Anti-Prag.:—The other horn is this, that if you elect to say that there is no truth under the conditions assumed, because there are no ideas or workings, then you fly in the face of common sense. Doesn't common sense believe that every state of facts must in the nature of things be truly statable in some kind of a proposition, even tho in point of fact the proposition should never be propounded by a living soul?
Prag.:—Unquestionably common sense believes this, and so do I. There have been innumerable events in the history of our planet of which nobody ever has been or ever will be able to give an account, yet of which it can already be said abstractly that only one sort of possible account can ever be true. The truth about any such event is thus already generically predetermined by the event's nature; and one may accordingly say with a perfectly good conscience that it virtually pre-exists. Common sense is thus right in its instinctive contention.

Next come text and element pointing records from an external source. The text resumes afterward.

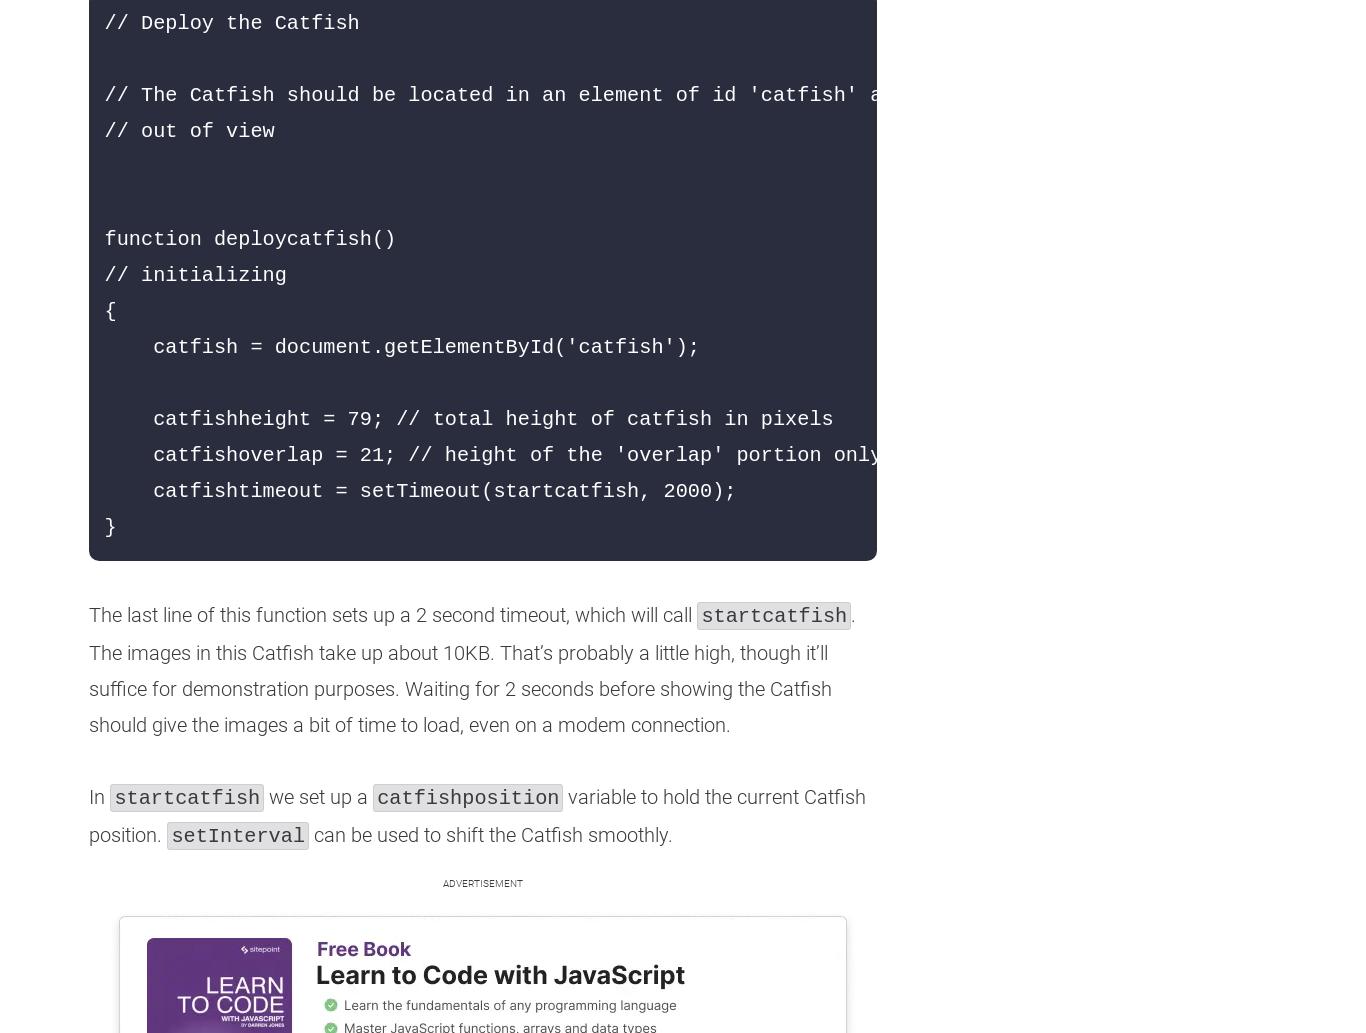 The height and width of the screenshot is (1033, 1366). Describe the element at coordinates (490, 834) in the screenshot. I see `'can be used to shift the Catfish smoothly.'` at that location.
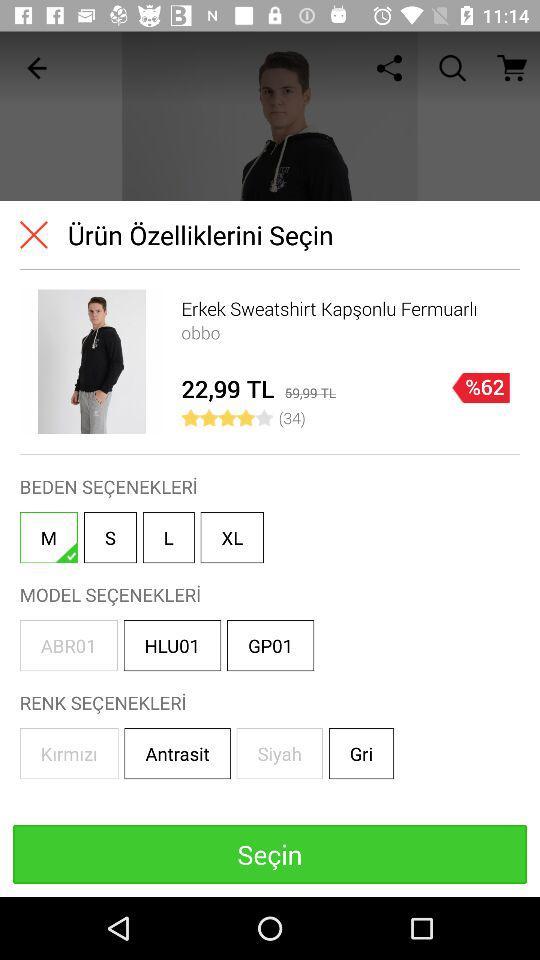 The height and width of the screenshot is (960, 540). I want to click on the red x mark on top left, so click(33, 235).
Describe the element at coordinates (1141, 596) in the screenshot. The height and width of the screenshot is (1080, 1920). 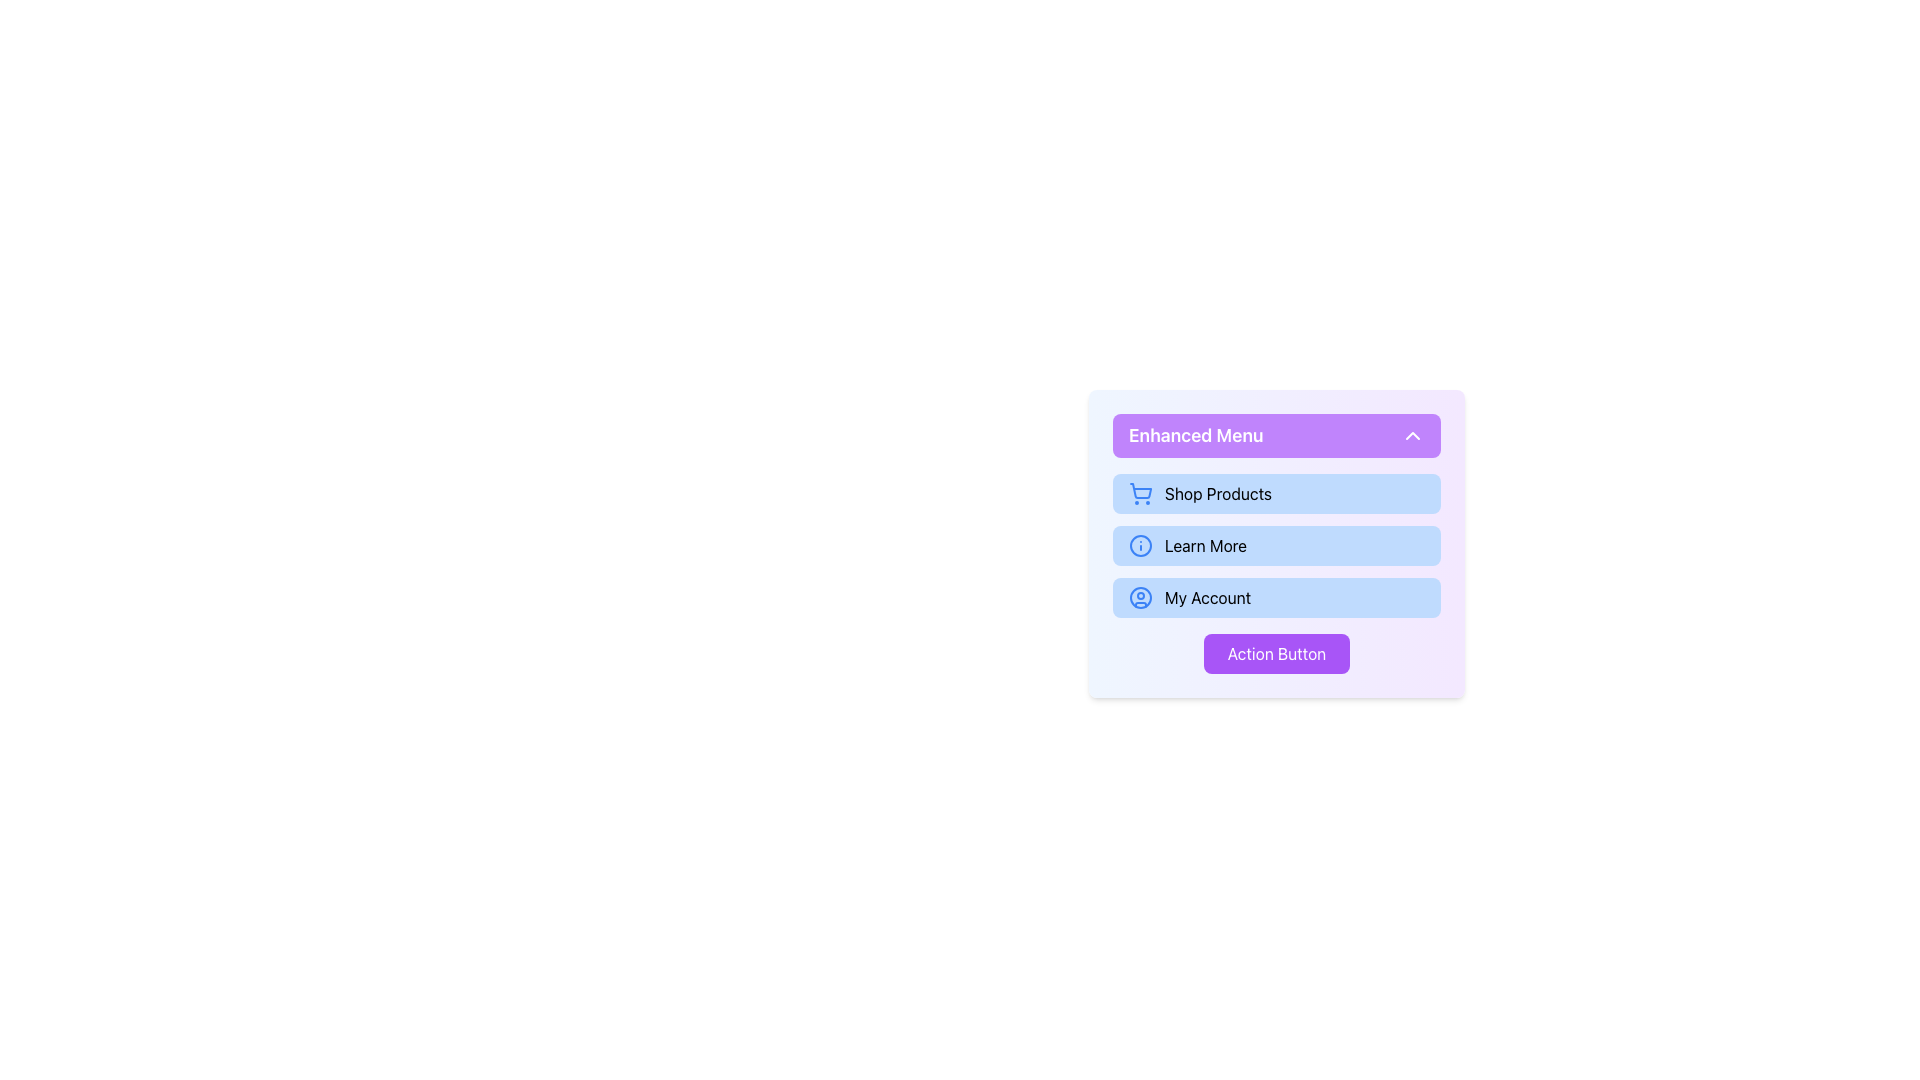
I see `the circular user profile icon with a blue outline next to the text 'My Account'` at that location.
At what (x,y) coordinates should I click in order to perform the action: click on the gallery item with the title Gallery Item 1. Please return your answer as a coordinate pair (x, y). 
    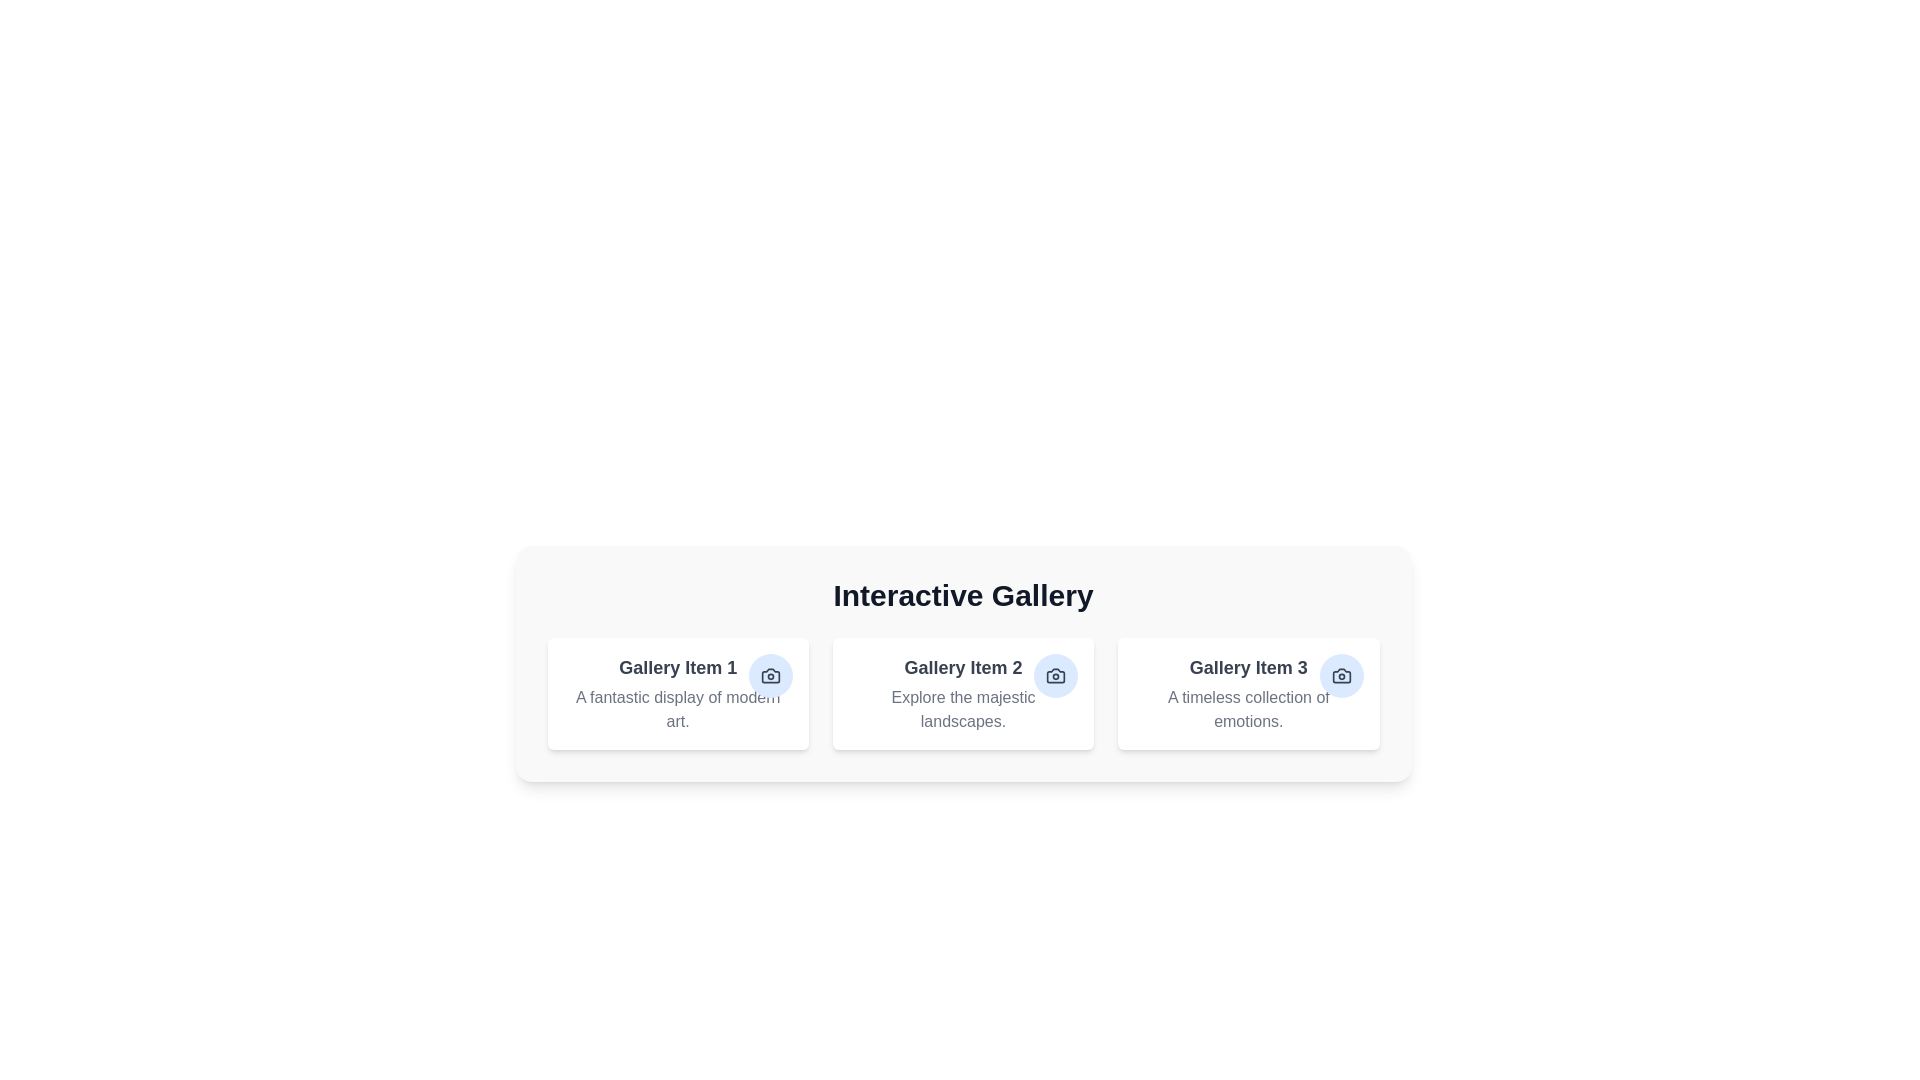
    Looking at the image, I should click on (677, 693).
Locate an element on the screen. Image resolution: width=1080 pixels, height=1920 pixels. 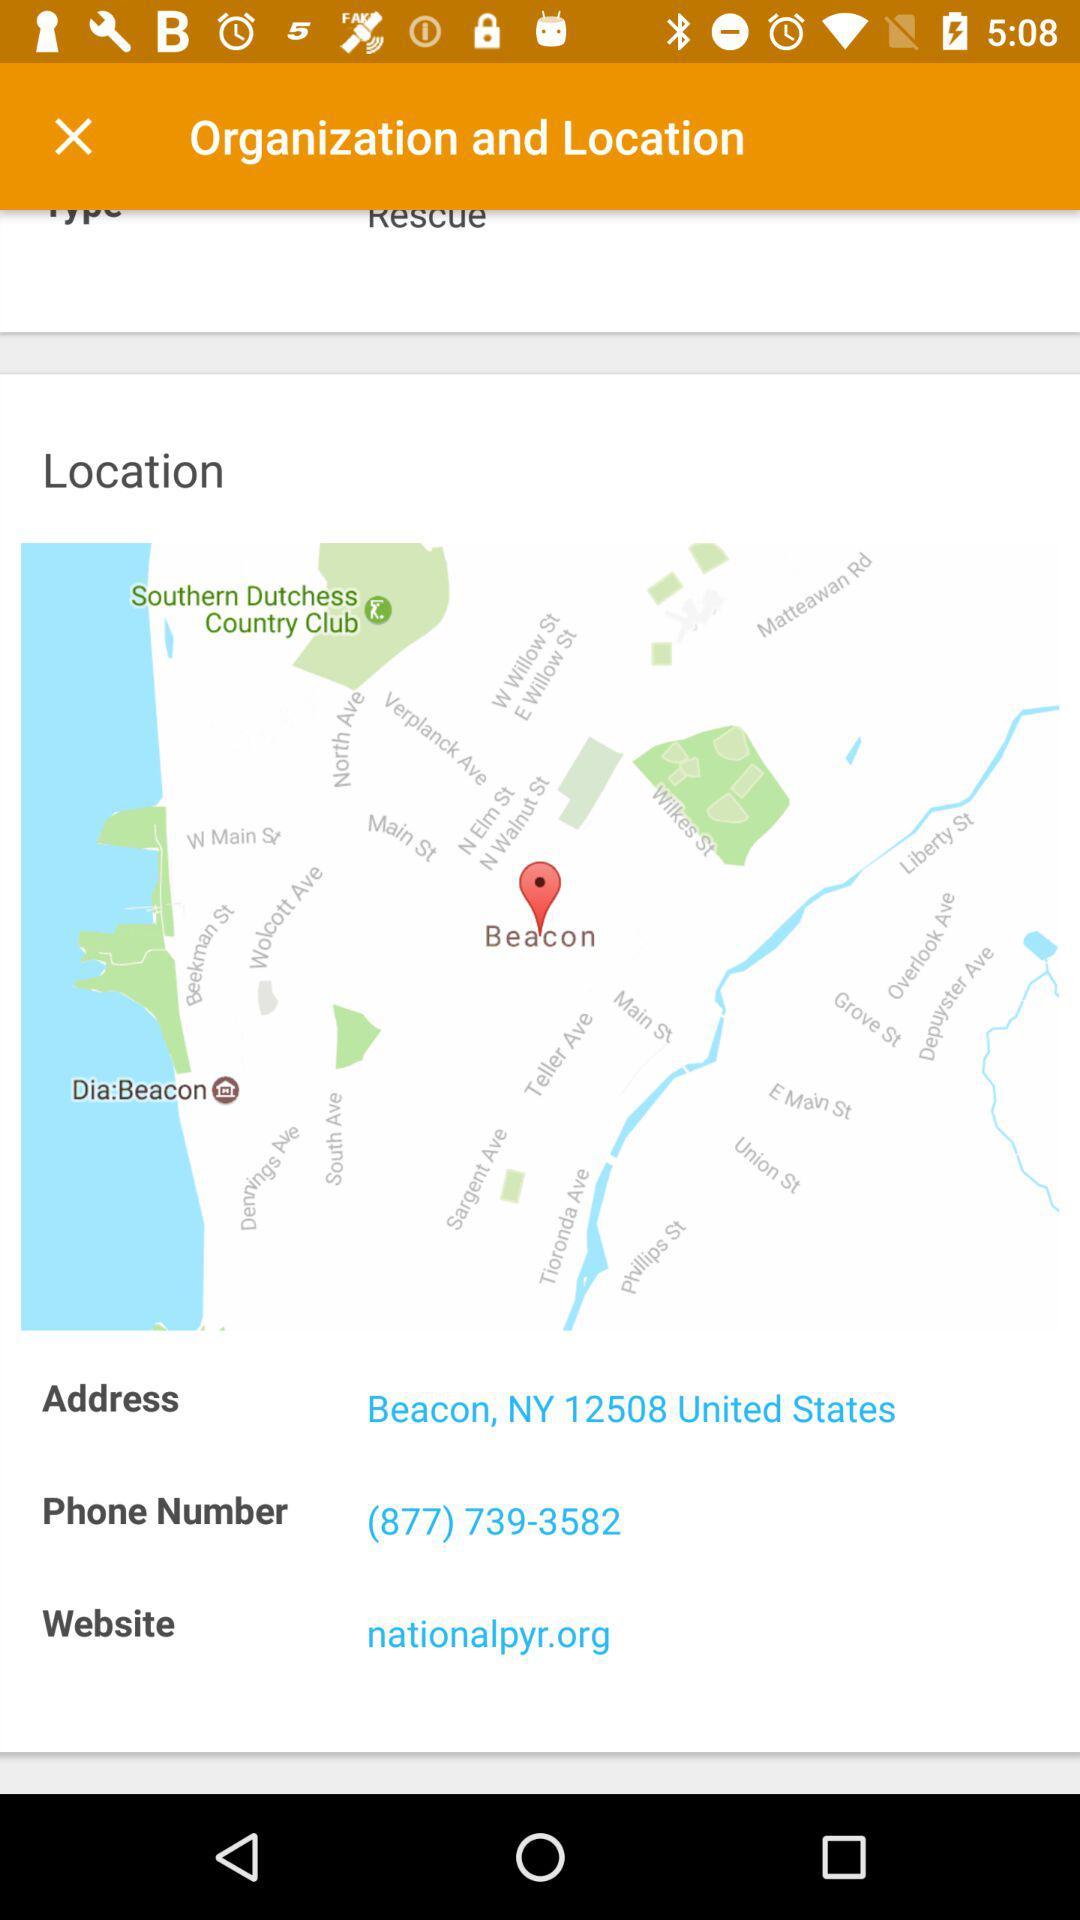
the icon next to organization and location item is located at coordinates (72, 135).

Anti-Prag.:—Is this then the horn of the dilemma which you stand for? Do you say that there is a truth even in cases where it shall never be known?
Prag.:—Indeed I do, provided you let me hold consistently to my own conception of truth, and do not ask me to abandon it for something which I find impossible to comprehend.—You also believe, do you not, that there is a truth, even in cases where it never shall be known?
Anti-Prag.:—I do indeed believe so.
Prag.:—Pray then inform me in what, according to you, this truth regarding the unknown consists.
Anti-Prag.:—Consists?—pray what do you mean by 'consists'? It consists in nothing but itself, or more properly speaking it has neither consistence nor existence, it obtains, it holds.
Prag.:—Well, what relation does it bear to the reality of which it holds?
Anti-Prag.:-How do you mean, 'what relation'? It holds of it, of course; it knows it, it represents it.
Prag.:—Who knows it? What represents it?